Tales of the Malayan Coast _ From Penang t - Rounsevelle Wildman

(Perpustakaan Sri Jauhari) #1

He paused a moment, trying dimly to comprehend the question, and then
answered slowly,—


“Because it is written.”


She did not draw away when he took her hand; he had chosen his answer better
than he knew.


“Because it is written,” that was all. Her own feeble revolt was but as a breath of
air among the yellow fronds above their heads.


When Noa had gone, the girl drew herself wearily up the ladder, and dropped on
a cool palm mat near the never ceasing loom. For almost the first time in her
short, uneventful life she fell to thinking of herself. She wondered if the white
ladies in Singapore married because all had been arranged by a father who forgot
you the moment you disappeared within the door of your own house,—if they
loved one man better than another,—if they could always marry the one they
liked best. She wondered why every one must be married,—why could she not
go on and live just as she had,—she could weave and sew?


A gray lizard darted from out its hiding-place in the attap at a great atlas moth
which worked its brilliant wings; clumsily it tore their delicate network until the
air was full of a golden dust.


“I am the moth,” she said softly, and raised her hand too late to save it from its
enemy.


The Sultan’s own yacht, the Pante, brought the Prince back to Maur, and as it
was low tide, the Governor’s launch went out beyond the bar and met him.

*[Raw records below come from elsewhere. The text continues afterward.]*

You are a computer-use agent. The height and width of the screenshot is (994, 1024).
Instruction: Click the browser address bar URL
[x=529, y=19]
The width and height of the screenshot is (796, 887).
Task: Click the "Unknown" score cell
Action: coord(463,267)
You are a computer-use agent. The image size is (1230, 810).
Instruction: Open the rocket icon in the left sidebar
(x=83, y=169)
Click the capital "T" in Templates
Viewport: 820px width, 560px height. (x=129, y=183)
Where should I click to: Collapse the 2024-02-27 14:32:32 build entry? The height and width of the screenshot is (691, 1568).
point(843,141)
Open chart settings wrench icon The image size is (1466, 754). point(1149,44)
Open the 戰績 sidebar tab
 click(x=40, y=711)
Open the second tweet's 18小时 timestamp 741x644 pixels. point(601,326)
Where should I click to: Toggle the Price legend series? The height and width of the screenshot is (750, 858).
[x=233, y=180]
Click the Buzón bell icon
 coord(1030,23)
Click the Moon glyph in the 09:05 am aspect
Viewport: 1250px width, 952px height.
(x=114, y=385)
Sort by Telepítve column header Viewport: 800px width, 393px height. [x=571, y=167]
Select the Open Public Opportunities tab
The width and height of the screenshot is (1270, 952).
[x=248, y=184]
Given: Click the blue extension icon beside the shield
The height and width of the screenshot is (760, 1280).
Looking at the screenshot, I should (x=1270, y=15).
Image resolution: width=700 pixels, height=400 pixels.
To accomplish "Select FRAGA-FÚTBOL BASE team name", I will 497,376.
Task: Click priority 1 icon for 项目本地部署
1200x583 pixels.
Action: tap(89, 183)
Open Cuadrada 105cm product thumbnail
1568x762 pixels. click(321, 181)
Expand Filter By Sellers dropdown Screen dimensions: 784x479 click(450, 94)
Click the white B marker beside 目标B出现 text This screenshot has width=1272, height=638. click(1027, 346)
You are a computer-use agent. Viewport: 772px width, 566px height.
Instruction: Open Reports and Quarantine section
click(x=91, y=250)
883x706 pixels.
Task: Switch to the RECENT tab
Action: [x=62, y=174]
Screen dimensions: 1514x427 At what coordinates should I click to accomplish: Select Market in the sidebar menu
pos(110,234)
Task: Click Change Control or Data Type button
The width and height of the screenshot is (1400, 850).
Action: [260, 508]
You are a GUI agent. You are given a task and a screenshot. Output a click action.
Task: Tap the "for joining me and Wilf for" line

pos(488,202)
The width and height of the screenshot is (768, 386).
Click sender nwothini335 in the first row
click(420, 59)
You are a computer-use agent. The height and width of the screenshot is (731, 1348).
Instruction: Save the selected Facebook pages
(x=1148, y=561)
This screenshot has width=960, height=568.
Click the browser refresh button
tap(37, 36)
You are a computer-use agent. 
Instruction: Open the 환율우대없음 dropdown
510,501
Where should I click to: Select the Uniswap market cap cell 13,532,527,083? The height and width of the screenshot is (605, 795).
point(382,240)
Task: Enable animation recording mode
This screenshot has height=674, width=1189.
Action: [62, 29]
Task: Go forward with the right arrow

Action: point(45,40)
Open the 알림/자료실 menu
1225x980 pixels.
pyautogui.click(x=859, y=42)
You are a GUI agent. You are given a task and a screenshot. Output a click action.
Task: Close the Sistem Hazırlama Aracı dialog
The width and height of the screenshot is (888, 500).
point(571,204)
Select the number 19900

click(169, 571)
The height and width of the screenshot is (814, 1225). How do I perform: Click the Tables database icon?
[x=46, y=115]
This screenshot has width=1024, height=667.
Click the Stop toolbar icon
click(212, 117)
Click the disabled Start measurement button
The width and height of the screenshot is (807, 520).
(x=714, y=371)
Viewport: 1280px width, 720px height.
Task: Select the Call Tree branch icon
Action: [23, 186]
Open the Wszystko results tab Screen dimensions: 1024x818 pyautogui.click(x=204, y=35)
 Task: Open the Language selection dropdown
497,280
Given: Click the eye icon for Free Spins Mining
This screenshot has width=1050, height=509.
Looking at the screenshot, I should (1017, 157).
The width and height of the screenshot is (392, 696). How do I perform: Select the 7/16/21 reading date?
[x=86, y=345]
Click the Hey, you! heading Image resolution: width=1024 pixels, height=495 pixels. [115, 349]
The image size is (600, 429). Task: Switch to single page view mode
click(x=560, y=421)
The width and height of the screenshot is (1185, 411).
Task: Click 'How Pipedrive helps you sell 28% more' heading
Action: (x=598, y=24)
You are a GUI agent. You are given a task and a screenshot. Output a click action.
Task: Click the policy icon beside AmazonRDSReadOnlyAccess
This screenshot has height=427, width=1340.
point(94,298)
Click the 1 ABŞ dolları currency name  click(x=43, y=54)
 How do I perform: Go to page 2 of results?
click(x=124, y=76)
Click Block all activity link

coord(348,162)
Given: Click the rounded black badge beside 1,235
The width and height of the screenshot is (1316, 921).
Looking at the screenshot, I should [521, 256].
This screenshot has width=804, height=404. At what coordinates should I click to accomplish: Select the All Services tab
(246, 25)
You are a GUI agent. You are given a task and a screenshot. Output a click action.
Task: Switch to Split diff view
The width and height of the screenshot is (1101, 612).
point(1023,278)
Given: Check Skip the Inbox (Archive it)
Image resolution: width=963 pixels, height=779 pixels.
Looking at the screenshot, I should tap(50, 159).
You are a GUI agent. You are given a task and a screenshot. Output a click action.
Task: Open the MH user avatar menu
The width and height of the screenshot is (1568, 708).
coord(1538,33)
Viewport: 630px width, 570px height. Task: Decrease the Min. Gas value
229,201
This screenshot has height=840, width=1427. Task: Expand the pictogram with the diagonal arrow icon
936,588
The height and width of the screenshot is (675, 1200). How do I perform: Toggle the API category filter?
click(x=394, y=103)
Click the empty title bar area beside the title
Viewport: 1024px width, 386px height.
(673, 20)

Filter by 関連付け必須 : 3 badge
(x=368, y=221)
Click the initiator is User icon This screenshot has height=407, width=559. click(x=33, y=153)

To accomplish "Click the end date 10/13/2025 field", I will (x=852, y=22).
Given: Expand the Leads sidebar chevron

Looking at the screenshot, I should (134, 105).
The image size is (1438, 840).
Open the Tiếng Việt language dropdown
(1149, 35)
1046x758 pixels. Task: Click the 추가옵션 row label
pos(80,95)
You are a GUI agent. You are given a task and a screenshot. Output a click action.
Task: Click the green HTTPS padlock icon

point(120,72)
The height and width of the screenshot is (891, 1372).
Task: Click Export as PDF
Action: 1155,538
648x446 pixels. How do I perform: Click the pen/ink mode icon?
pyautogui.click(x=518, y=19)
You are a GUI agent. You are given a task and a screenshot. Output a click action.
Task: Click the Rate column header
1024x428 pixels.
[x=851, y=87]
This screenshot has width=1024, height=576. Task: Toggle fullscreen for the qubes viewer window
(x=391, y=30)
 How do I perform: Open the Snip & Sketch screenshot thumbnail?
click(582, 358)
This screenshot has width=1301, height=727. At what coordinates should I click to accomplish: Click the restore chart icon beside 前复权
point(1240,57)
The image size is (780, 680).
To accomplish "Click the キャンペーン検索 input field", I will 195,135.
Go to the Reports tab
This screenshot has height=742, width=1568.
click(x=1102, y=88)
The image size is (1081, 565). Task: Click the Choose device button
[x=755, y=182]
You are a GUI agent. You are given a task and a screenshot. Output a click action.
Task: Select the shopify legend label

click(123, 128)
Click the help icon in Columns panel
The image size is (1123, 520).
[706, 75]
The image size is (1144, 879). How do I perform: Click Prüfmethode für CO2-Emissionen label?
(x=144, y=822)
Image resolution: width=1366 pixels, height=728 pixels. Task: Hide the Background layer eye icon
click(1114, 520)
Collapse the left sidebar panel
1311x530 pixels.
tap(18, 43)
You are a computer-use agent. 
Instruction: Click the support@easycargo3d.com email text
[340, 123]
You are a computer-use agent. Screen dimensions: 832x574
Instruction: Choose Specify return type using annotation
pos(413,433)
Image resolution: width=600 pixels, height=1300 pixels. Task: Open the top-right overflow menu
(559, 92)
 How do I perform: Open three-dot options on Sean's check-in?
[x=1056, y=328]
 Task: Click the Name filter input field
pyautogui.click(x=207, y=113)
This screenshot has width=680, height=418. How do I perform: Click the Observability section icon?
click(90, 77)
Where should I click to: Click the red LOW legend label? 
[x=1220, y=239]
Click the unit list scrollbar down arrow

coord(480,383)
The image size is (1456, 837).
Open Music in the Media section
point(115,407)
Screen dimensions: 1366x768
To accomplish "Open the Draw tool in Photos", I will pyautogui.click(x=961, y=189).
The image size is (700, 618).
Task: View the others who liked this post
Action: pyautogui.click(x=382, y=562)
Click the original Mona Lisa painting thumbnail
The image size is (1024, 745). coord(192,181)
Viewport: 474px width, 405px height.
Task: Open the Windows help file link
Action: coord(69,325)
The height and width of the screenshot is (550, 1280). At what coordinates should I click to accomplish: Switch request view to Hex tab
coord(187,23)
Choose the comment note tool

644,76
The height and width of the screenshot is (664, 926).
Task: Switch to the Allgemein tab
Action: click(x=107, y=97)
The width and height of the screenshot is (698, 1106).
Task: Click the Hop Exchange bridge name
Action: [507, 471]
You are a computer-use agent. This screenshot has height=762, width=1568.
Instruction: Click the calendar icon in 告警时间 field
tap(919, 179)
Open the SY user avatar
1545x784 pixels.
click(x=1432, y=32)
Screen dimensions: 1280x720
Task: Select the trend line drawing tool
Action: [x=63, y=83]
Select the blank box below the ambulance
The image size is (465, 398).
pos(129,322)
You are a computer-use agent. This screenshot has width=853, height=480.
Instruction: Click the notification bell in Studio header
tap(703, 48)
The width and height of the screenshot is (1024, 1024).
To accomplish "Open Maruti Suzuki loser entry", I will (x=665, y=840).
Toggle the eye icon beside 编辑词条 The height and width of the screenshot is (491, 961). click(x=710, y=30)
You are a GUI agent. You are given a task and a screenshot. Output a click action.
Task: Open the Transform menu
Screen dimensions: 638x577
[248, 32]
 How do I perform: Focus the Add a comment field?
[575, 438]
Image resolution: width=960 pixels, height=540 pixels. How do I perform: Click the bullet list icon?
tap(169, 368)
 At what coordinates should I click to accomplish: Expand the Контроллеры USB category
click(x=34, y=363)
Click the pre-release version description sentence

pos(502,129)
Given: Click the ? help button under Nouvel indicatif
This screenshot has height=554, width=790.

The band played the national anthem when he landed on the pier, and Inchi
Mohammed, the Tuan Hakim, or Chief Justice, made a speech.


The red gravel walk from the landing to the palace gate was strewn with hibiscus
and alamander and yellow convolvulus flowers, and bordered with the delicate
maidenhair fern.


Johore and British flags hung in great festoons from the deep verandas of the
palace, and the brass guns from the fort gave forth the royal salute.